I'm sure the door wasn't actually discovered in 2005. Somehow I think that in 950 years, the door was probably noticed by someone. I suppose it was in 2005 when someone said, "Hey, look at this old door. I wonder how old it is. Let's take it to the Oxford Dendrochronology lab and have it tested."
Dendrochronology (or tree-ring dating for us dummies) is the scientific method of dating wood based on the analysis of patterns of tree-rings. Dendrochronology can date the time at which tree rings were formed and in many types of wood, to the exact calendar year. Now that's amazing.
Old Westminster Abbey
(the white building, mid-right of picture, behind the new Parliament building)

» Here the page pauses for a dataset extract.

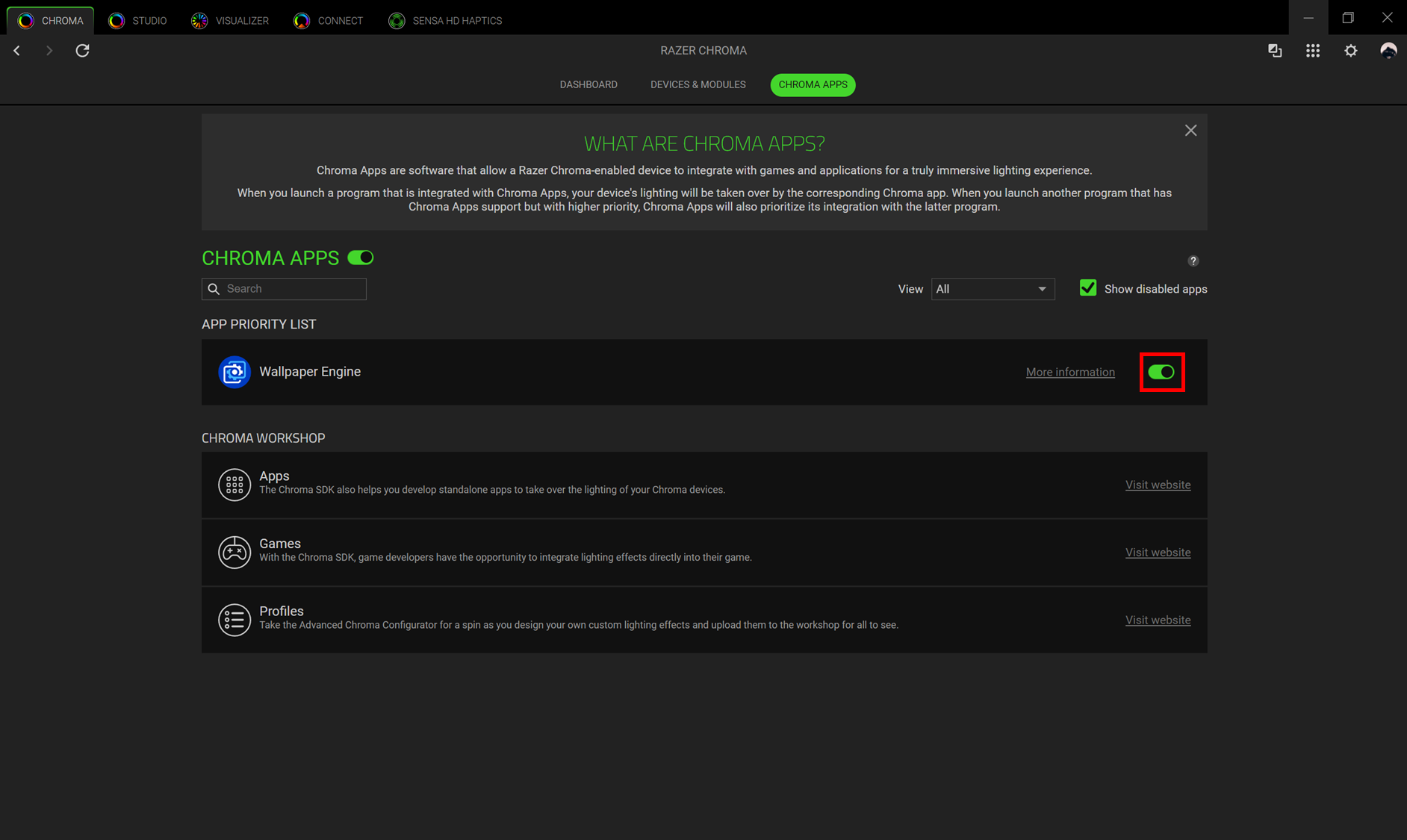Uncheck Show disabled apps
This screenshot has width=1407, height=840.
coord(1088,287)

Photo taken Nov. 2008 from the London Eye
I'm currently reading Bill Bryson's newest tome At Home: A Short History of Private Life and the above is just one of the many curious facts of which he tells. In fact, the book is so jam-packed with peculiar trivia, I fall asleep each night with my head swimming.

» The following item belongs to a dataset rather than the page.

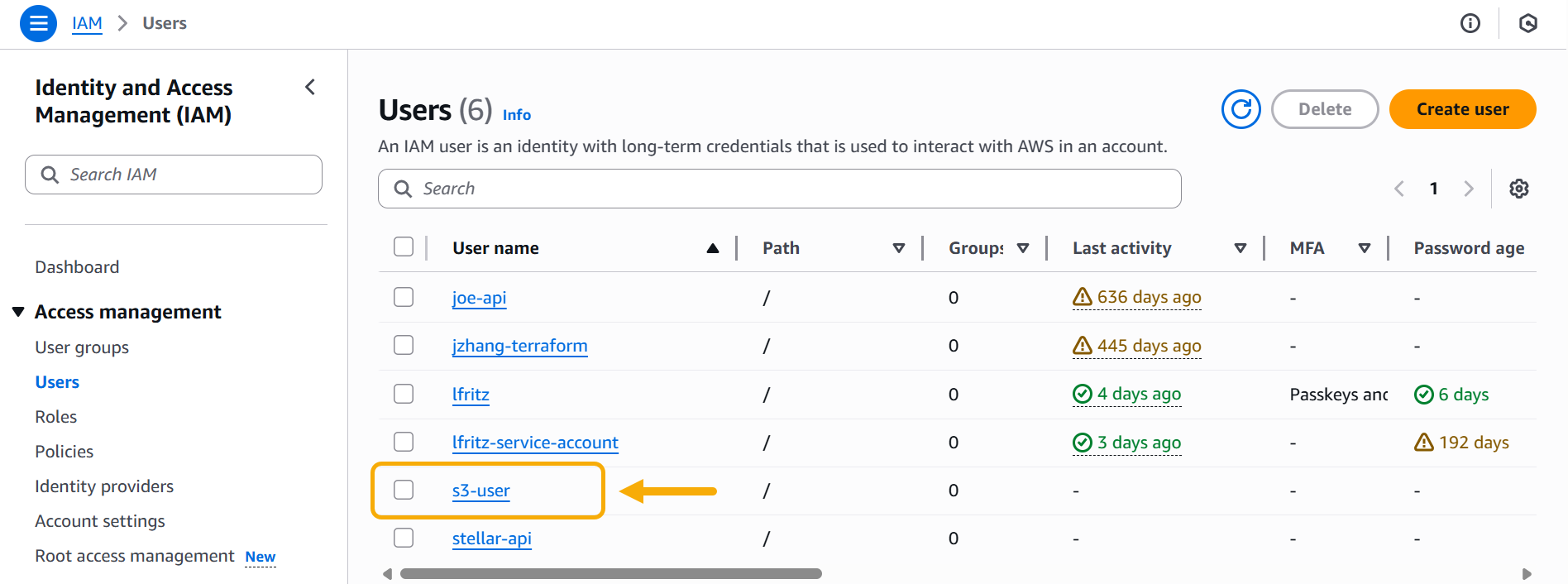Sort by Last activity column arrow
1568x584 pixels.
pyautogui.click(x=1240, y=248)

For instance, did you know that in the Crystal Palace built in London's Kensington Park for the Great Exhibition in 1851, there was enough room in its airy vastness to hold four St. Paul's Cathedral? Of course, it was the world's largest building at the time. Would Queen Victoria have it any other way? Made entirely of glass supported by cast-iron girders, the palace must have been a sight to behold, to say nothing of the strange and bizarre exhibits displayed inside. At one point during the exhibition, 92,000 people were in the building.
The Crystal Palace
After the six-month exhibition, the palace was dismantled and eventually moved across the Thames to Sydenham, Surrey, where for many years it hosted concerts and other exhibitions. Sadly, its popularity declined over the years (maybe the windows got dirty?) and the building finally burnt to the ground in 1936.

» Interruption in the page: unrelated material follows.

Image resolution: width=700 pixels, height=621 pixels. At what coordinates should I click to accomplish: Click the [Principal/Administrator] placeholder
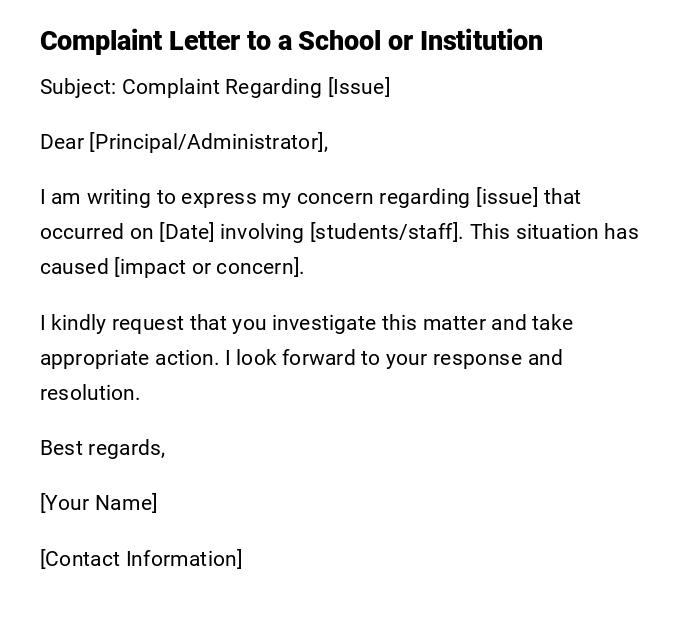pyautogui.click(x=207, y=142)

As I walked through tranquil Kensington Park in 2008, it was difficult to invision what once transpired on those grounds.
Kensington Gardens, November 2008
I am a sucker for peculiar facts, which is why Bryson's book has me hooked. Can you image that in the rural county of Norfolk, there are 659 medieval churches, more per square mile than anyplace on earth! And all of them seem to be sinking into the landscape.
However, they aren't actually sinking, th land around them is being built up. Huh?In a simple country churchyard, it might appear that there are only 100 or so gravestones. This is where history gets interesting.
A country parish may have only 250 parishoners (at any one time) which translates to about 1000 adult deaths per century, plus another thousand more souls who didn't make it to maturity. Multiply that by the number of centuries the church has been standing and you'll find that instead of 100 burials, there have been probably twenty thousand or more burials. Think of all those lives underfoot. No wonder the earth around the church rises every century and the church itself seems to be sinking.
A Country Church in Norfolk
Amazing the things we don't notice and fail to understand.I'm hooked on history.What are you hooked on?
[This was originally posted on January 9th. By changing the background design (again--never satisfied), I messed up this post and unfortunately deleted the comments. I am such a ditz sometimes.]